Alors nous aurions toujours le bon équipement à un prix raisonnable. Il est donc assez facile de gagner Opel Karl, qui s’appelle d’ailleurs Viva en Grande-Bretagne. C’est tout à fait normal : Vive l’Opel Karl !
La petite Opel Karl aura bientôt ce que beaucoup de voitures plus chères pourraient rêver pendant un certain temps – à savoir la connexion téléphonique mobile la plus moderne actuellement disponible. Les appareils Apple et Android peuvent être utilisés via les standards Carplay et Android Auto. La radio écran Intellilink 400 ne dispose donc pas d’un appareil de navigation intégré, mais utilise les guides d’itinéraire du smartphone connecté via un câble USB. Ça vous dit quelque chose d’Adam ? Pas tout à fait, Opel a développé sa propre interface pour son nain de style de vie, qui, cependant, ne supporte pratiquement aucune application, y compris le programme de navigation moins commun BringGo.

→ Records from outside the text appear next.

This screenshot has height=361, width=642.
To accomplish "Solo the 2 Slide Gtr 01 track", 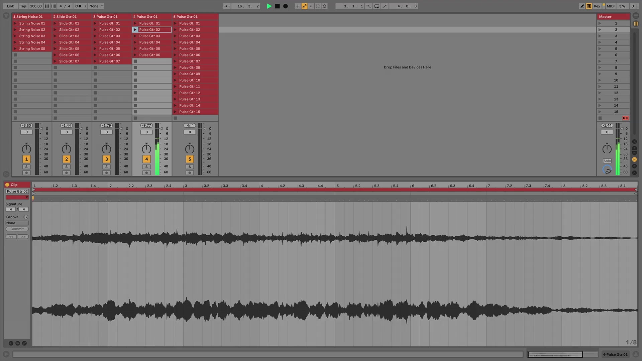I will [66, 167].
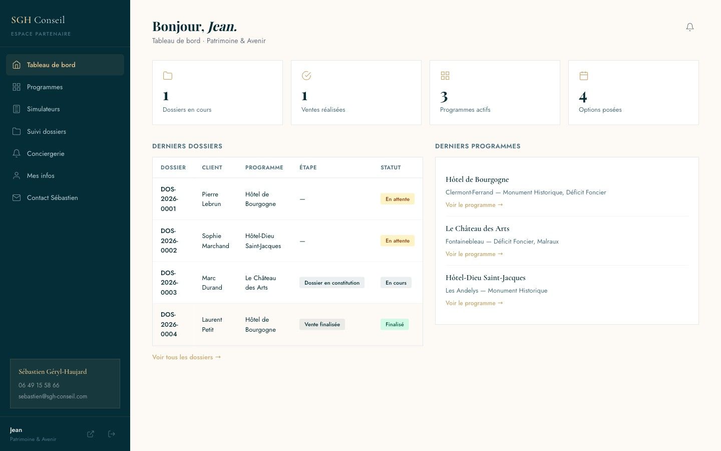
Task: Select the Simulateurs icon
Action: tap(17, 109)
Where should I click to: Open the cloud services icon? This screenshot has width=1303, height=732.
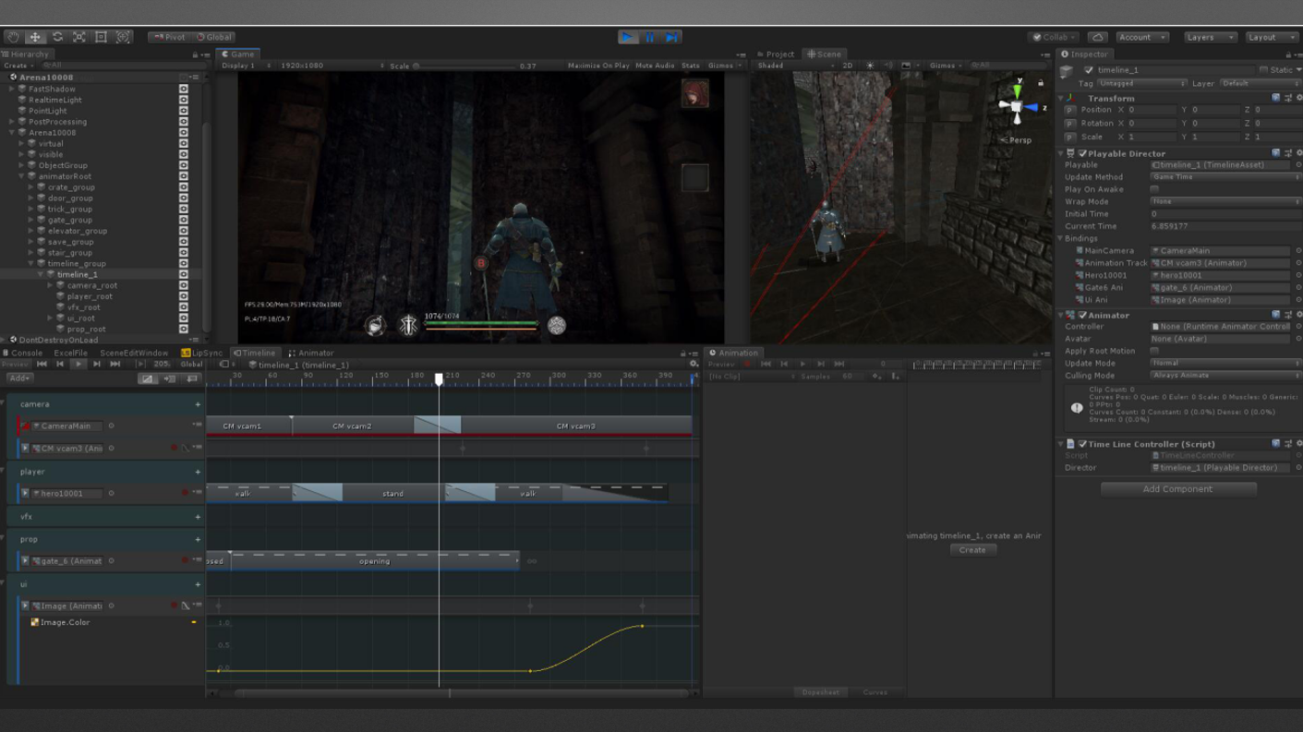coord(1097,37)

En passant à Carplay et Android Auto, vous pouvez utiliser beaucoup plus d’applications en une seule fois, y compris les services de podcast, la dictée SMS, le streamer musical Spotify ou les programmes de navigation de Google et Apple. Ce qui a très bien fonctionné dans le test avec un iPhone 6 : Après avoir branché le smartphone, l’écran de Karlchen affiche les applications disponibles. Un clic sur “Maps” ouvre la navigation, qui accepte les destinations via un clavier ou le très bon système de commande vocale Siri et navigue autour des embouteillages via les informations routières en ligne. Avec les téléphones mobiles Android, cela fonctionne de manière très similaire. Intellilink 400 peut être commandé à partir de l’automne et sera livré début 2016. Opel ne cite actuellement aucun prix ; comme aucun matériel coûteux n’est nécessaire, à l’exception de l’écran tactile et du tuner radio, Intellilink est susceptible d’être un bas 350 euros.
L’ouverture de la norme Intellilink pour carplay et Android voiture étend considérablement ses possibilités. Vous n’avez certainement pas besoin de plus d’infotainment pour une petite voiture bon marché.
Une petite voiture comme une grande – avec beaucoup d’espace, de confort, de finition solide, des freins véhéments, un moteur dynamique et au moins un minimum d’équipement de sécurité. La i10, spacieuse, solide et pratique, n’arrive en deuxième position qu’en raison de la faiblesse de ses freins et de son moteur. C’est toujours l’une des meilleures petites voitures, mais la Karl est encore meilleure.
La Up convainc toujours par son bon espace, son moteur vif et sa tenue de route effervescente. Mais c’est amèrement élastique, même la version supérieure est mal meublée et toujours la plus chère.
La Twingo agile et variable est le quatre places parfait pour la ville. Mais son moteur est trop fatigué pour les longues distances, et le concept du moteur arrière coûte de l’espace, du confort et la suprématie du vent de travers.